In this project, primarily shape memory alloys such as Nitinol are to be joined with stainless steels. In practice, this poses a major problem. Joining dissimilar materials is a particular challenge. The different physical properties, such as thermal conductivity, lattice structure and the formation of mixed phases and phase mixtures and their influence on the mechanical properties, make it difficult to achieve a defect- and crack-free joint when combining different materials. In addition, for the use of such material combinations, sufficient corrosion resistance must be maintained even after joining.
The aim of these investigations is to identify suitable parameters for joining components made of stainless steel and nitinol by electron beam welding. Not only should the mechanical properties of the joint meet the requirements, but the corrosion resistance of the joint should also be ensured.

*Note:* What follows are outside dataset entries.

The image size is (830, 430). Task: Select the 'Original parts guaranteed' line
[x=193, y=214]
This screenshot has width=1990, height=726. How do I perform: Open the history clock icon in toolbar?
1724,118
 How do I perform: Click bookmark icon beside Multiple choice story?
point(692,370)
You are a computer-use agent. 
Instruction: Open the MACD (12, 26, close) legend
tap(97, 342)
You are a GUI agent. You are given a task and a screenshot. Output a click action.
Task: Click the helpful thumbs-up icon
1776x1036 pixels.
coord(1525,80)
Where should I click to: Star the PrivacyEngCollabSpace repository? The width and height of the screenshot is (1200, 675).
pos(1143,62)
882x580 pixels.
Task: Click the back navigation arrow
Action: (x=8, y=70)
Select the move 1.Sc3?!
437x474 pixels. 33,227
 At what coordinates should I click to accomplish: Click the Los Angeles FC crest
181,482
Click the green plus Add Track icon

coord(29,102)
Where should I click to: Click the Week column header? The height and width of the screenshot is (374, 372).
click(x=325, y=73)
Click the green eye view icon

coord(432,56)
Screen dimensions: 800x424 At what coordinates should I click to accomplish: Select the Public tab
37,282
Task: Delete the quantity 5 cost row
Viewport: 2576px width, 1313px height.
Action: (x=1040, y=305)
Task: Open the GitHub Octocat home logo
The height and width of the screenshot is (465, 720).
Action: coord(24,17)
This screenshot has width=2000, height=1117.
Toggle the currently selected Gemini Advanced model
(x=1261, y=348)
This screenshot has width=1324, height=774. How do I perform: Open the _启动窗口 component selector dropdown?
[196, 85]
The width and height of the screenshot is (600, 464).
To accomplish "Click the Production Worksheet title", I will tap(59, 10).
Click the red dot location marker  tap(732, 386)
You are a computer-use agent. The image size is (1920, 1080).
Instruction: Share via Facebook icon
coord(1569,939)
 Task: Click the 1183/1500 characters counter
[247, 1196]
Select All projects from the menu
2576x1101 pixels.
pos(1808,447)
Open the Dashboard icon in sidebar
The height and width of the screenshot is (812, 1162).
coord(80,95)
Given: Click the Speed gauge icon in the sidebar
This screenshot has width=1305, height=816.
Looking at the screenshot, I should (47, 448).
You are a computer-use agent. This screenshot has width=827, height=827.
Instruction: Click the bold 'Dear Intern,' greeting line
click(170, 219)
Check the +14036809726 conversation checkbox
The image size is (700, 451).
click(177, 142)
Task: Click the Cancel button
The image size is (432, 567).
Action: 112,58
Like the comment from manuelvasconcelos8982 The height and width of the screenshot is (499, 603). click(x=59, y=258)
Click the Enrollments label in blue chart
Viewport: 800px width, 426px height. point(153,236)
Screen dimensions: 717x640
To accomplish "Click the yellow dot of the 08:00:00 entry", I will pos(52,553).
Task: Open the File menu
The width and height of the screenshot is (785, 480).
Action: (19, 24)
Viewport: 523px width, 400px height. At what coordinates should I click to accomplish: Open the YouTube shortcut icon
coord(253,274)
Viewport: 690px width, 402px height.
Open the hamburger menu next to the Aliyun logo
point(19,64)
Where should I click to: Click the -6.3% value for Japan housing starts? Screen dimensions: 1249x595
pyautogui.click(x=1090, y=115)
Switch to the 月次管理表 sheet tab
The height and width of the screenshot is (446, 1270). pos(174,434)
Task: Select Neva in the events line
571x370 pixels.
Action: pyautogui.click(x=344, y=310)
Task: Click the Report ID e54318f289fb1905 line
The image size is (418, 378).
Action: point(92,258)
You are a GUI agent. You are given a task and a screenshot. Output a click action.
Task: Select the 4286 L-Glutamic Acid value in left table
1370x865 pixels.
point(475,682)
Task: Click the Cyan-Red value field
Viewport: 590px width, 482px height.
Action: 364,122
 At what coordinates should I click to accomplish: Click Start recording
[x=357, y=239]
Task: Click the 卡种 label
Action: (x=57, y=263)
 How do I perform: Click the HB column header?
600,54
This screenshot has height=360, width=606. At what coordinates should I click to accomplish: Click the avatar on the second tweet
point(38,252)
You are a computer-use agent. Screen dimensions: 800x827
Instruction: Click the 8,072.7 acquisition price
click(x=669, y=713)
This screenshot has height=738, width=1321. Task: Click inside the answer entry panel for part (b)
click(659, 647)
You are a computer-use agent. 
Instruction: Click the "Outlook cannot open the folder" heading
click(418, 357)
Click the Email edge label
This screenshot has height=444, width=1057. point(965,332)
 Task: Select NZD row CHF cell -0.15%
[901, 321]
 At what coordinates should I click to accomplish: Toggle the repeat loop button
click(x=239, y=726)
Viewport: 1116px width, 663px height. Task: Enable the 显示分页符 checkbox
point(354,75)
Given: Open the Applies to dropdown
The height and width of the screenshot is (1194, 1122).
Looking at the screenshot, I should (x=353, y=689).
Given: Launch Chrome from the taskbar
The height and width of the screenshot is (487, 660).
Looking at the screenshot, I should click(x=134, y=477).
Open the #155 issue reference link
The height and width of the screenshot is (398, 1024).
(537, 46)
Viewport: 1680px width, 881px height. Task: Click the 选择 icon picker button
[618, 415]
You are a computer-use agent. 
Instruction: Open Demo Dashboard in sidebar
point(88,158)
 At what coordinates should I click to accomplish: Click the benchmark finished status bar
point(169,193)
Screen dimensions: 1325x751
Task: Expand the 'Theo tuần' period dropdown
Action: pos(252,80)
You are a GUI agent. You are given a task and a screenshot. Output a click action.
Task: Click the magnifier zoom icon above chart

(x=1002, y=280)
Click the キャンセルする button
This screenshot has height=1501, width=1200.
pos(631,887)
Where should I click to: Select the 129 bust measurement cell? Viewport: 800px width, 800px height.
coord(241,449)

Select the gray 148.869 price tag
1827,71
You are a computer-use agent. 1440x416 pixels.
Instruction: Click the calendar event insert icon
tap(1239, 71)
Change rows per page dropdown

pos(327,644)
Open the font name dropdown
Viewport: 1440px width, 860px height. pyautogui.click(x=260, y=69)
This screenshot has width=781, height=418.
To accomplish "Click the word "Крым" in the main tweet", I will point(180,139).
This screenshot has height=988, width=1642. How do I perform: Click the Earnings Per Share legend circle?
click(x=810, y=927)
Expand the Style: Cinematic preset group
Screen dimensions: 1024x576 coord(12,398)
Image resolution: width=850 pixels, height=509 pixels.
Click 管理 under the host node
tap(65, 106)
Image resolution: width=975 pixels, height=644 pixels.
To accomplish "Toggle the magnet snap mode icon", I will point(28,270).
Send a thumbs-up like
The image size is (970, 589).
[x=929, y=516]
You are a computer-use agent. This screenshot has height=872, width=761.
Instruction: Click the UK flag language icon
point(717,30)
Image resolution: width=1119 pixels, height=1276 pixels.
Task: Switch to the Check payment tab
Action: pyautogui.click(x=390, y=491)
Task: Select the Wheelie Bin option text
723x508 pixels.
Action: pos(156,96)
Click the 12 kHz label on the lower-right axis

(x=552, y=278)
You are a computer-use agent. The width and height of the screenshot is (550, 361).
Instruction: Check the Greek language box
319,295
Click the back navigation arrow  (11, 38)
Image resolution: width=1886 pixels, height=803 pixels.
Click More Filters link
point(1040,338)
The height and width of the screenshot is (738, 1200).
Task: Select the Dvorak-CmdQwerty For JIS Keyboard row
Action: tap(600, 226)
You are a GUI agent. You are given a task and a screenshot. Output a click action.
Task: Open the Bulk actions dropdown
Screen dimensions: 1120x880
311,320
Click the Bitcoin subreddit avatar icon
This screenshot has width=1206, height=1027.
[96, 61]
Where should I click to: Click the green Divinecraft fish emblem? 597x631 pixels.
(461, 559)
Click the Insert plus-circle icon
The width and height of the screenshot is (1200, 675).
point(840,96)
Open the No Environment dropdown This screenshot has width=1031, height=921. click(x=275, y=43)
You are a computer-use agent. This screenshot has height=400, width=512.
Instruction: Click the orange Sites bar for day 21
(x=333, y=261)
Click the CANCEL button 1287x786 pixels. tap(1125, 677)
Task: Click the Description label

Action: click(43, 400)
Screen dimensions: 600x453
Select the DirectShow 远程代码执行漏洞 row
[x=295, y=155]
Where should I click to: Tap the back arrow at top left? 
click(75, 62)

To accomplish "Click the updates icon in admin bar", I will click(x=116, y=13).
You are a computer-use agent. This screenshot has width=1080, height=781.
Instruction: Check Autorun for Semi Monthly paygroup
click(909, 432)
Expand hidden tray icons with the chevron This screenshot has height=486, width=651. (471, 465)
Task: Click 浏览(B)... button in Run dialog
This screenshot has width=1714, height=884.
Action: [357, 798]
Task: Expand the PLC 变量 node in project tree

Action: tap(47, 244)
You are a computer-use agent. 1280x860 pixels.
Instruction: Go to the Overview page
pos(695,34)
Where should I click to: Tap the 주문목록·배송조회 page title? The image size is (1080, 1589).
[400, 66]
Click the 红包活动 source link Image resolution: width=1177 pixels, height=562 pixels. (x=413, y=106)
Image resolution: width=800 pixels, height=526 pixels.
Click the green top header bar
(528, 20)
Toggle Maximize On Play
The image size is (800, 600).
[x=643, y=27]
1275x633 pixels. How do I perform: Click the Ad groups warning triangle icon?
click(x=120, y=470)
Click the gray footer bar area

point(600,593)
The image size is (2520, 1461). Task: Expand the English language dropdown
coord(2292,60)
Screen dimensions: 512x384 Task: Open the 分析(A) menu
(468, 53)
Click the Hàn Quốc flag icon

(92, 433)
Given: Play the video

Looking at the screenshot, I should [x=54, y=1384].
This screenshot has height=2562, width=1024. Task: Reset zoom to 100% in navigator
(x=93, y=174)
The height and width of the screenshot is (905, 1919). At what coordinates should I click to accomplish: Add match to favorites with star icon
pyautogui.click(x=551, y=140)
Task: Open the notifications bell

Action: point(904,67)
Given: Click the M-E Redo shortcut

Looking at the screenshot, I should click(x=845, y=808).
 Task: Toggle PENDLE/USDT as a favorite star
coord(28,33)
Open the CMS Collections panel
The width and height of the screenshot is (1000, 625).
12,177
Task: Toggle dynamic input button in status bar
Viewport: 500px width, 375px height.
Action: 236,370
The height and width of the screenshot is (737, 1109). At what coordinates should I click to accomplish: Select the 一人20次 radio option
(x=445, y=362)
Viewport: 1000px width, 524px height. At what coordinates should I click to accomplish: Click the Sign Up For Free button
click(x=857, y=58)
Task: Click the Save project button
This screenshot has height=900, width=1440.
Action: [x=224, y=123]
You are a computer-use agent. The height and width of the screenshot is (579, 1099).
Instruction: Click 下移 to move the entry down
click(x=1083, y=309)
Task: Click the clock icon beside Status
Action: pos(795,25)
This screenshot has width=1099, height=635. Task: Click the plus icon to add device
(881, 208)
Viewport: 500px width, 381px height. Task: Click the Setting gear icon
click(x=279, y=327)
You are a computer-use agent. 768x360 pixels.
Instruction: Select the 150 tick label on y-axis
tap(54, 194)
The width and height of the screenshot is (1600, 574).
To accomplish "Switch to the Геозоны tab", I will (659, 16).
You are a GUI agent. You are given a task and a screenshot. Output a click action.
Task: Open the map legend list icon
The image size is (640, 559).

One application in medical technology, for example, would be the material-locked joining of guide wires for the use of catheters. These fulfill the function of positioning treatment instruments as far as peripheral vessels. Another area of application is tools for drilling holes to attach tendons and ligaments to bones. In both applications, requirements such as static and dynamic strength, biocompatibility, corrosion resistance, cleanliness and X-ray visibility must be met.